Heh, two obj_cgroup_memcg() lookups with different synchronization
rules.

I know that reparenting could happen in between the page uncharge and
the mem_cgroup_put(), and it would still be safe because the counters
are migrated atomically. But it seems needlessly lockless and complex.

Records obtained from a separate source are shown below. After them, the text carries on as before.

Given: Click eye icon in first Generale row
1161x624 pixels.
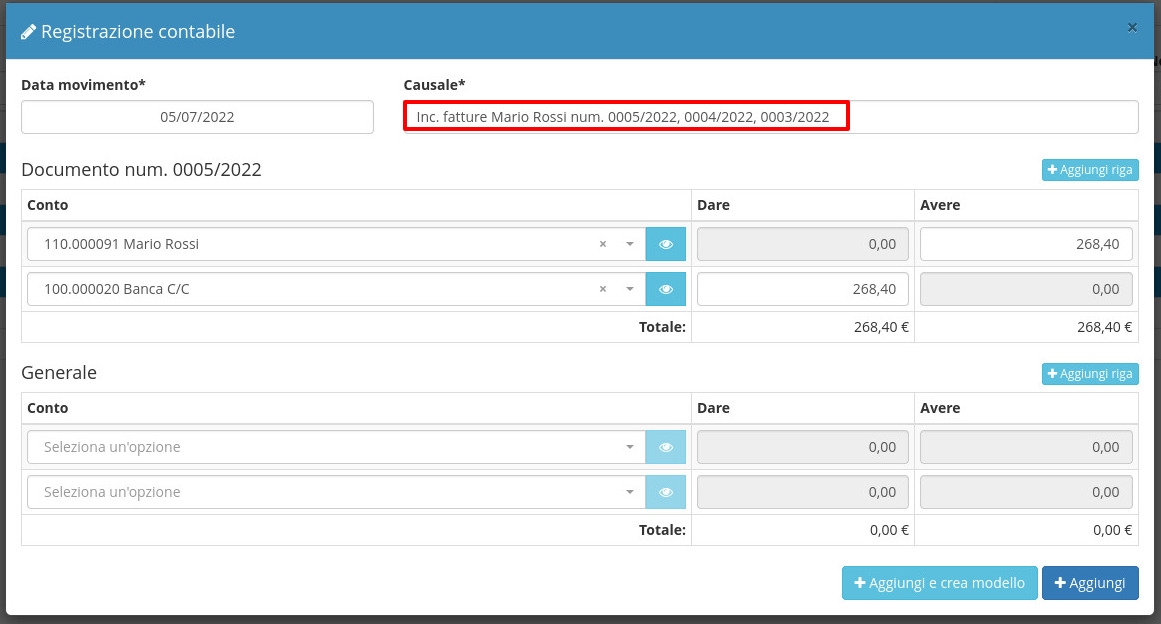Looking at the screenshot, I should (x=666, y=447).
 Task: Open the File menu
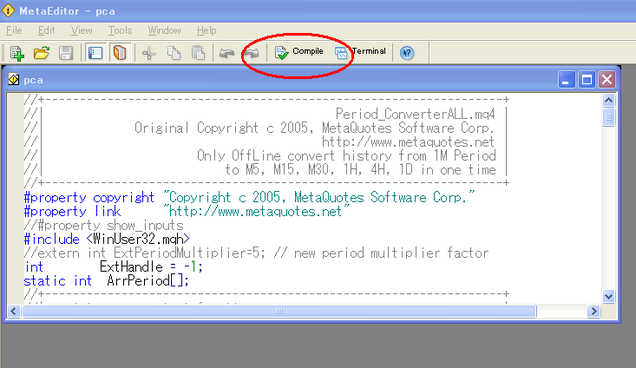pos(14,30)
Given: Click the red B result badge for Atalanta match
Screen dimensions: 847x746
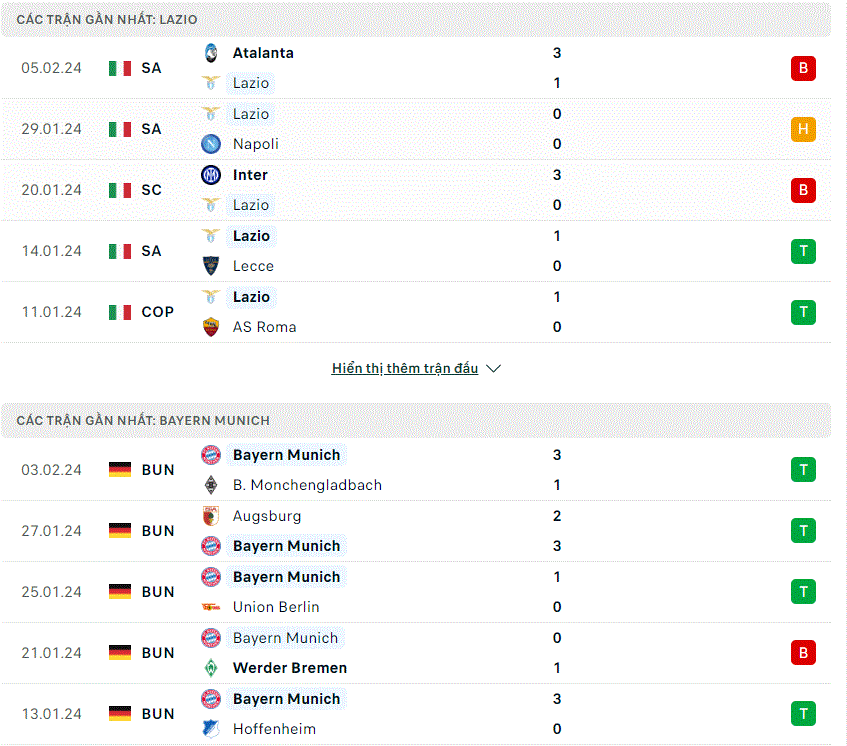Looking at the screenshot, I should pos(803,68).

Since you have to css_set_lock anyway, wouldn't it be better to do

	spin_lock_irqsave(&css_set_lock, flags);
	memcg = obj_cgroup_memcg(objcg);
	if (nr_pages)
		__memcg_kmem_uncharge(memcg, nr_pages);
	list_del(&objcg->list);
	mem_cgroup_put(memcg);
	spin_unlock_irqrestore(&css_set_lock, flags);

instead?

> +	percpu_ref_exit(ref);
> +	kfree_rcu(objcg, rcu);
> +}
> +
> +static struct obj_cgroup *obj_cgroup_alloc(void)
> +{
> +	struct obj_cgroup *objcg;
> +	int ret;
> +
> +	objcg = kzalloc(sizeof(struct obj_cgroup), GFP_KERNEL);
> +	if (!objcg)
> +		return NULL;
> +
> +	ret = percpu_ref_init(&objcg->refcnt, obj_cgroup_release, 0,
> +			      GFP_KERNEL);
> +	if (ret) {
> +		kfree(objcg);
> +		return NULL;
> +	}
> +	INIT_LIST_HEAD(&objcg->list);
> +	return objcg;
> +}
> +
> +static void memcg_reparent_objcgs(struct mem_cgroup *memcg,
> +				  struct mem_cgroup *parent)
> +{
> +	struct obj_cgroup *objcg;
> +
> +	objcg = rcu_replace_pointer(memcg->objcg, NULL, true);

Can this actually race with new charges? By the time we are going
offline, where would they be coming from?

What happens if the charger sees a live memcg, but its memcg->objcg is
cleared? Shouldn't they have the same kind of lifetime, where as long
as the memcg can be charged, so can the objcg? What would happen if
you didn't clear memcg->objcg here?

> +	/* Paired with mem_cgroup_put() in objcg_release(). */
> +	css_get(&memcg->css);
> +	percpu_ref_kill(&objcg->refcnt);
> +
> +	spin_lock_irq(&css_set_lock);
> +	list_for_each_entry(objcg, &memcg->objcg_list, list) {
> +		css_get(&parent->css);
> +		xchg(&objcg->memcg, parent);
> +		css_put(&memcg->css);
> +	}

I'm having a pretty hard time following this refcounting.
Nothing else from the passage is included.